What the task requires
An exact copy of every entry is what's needed, so please transcribe them all.

━━━━━━

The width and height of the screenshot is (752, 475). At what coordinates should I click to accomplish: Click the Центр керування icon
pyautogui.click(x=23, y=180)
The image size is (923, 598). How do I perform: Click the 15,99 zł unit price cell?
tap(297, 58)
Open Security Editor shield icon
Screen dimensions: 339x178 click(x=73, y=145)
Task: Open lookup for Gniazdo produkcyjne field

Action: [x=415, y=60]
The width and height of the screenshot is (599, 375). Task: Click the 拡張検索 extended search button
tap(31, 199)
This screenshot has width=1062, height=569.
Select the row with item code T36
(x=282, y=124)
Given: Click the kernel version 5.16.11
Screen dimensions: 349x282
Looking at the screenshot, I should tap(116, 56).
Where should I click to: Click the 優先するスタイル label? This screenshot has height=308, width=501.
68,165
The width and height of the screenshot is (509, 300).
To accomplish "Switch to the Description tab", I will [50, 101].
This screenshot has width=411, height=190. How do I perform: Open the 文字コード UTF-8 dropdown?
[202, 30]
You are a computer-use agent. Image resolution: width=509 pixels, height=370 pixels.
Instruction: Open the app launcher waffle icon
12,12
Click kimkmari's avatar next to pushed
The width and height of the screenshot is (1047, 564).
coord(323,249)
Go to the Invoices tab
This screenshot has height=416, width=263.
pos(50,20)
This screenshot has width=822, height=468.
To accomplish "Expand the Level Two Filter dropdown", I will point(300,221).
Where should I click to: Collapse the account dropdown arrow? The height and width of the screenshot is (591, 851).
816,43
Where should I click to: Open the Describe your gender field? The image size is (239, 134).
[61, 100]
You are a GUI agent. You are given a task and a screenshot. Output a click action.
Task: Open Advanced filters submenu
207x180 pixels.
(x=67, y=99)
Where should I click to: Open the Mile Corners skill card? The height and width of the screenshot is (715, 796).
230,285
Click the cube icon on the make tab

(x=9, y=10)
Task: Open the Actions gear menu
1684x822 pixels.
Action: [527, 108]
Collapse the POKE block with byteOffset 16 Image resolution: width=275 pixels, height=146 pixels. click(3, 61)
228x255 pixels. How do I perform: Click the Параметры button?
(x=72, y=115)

━━━━━━

Finished exercise
The width and height of the screenshot is (752, 475). At what coordinates should I click to accomplish: Click the Центр керування icon
pyautogui.click(x=23, y=180)
The image size is (923, 598). How do I perform: Click the 15,99 zł unit price cell?
tap(297, 58)
Open Security Editor shield icon
Screen dimensions: 339x178 click(x=73, y=145)
Task: Open lookup for Gniazdo produkcyjne field

Action: [x=415, y=60]
The width and height of the screenshot is (599, 375). Task: Click the 拡張検索 extended search button
tap(31, 199)
This screenshot has width=1062, height=569.
Select the row with item code T36
(x=282, y=124)
Given: Click the kernel version 5.16.11
Screen dimensions: 349x282
Looking at the screenshot, I should tap(116, 56).
Where should I click to: Click the 優先するスタイル label? This screenshot has height=308, width=501.
68,165
The width and height of the screenshot is (509, 300).
To accomplish "Switch to the Description tab", I will [50, 101].
This screenshot has width=411, height=190. How do I perform: Open the 文字コード UTF-8 dropdown?
[202, 30]
You are a computer-use agent. Image resolution: width=509 pixels, height=370 pixels.
Instruction: Open the app launcher waffle icon
12,12
Click kimkmari's avatar next to pushed
The width and height of the screenshot is (1047, 564).
coord(323,249)
Go to the Invoices tab
This screenshot has height=416, width=263.
pos(50,20)
This screenshot has width=822, height=468.
To accomplish "Expand the Level Two Filter dropdown", I will point(300,221).
Where should I click to: Collapse the account dropdown arrow? The height and width of the screenshot is (591, 851).
816,43
Where should I click to: Open the Describe your gender field? The image size is (239, 134).
[61, 100]
You are a GUI agent. You are given a task and a screenshot. Output a click action.
Task: Open Advanced filters submenu
207x180 pixels.
(x=67, y=99)
Where should I click to: Open the Mile Corners skill card? The height and width of the screenshot is (715, 796).
230,285
Click the cube icon on the make tab

(x=9, y=10)
Task: Open the Actions gear menu
1684x822 pixels.
Action: [527, 108]
Collapse the POKE block with byteOffset 16 Image resolution: width=275 pixels, height=146 pixels. click(3, 61)
228x255 pixels. How do I perform: Click the Параметры button?
(x=72, y=115)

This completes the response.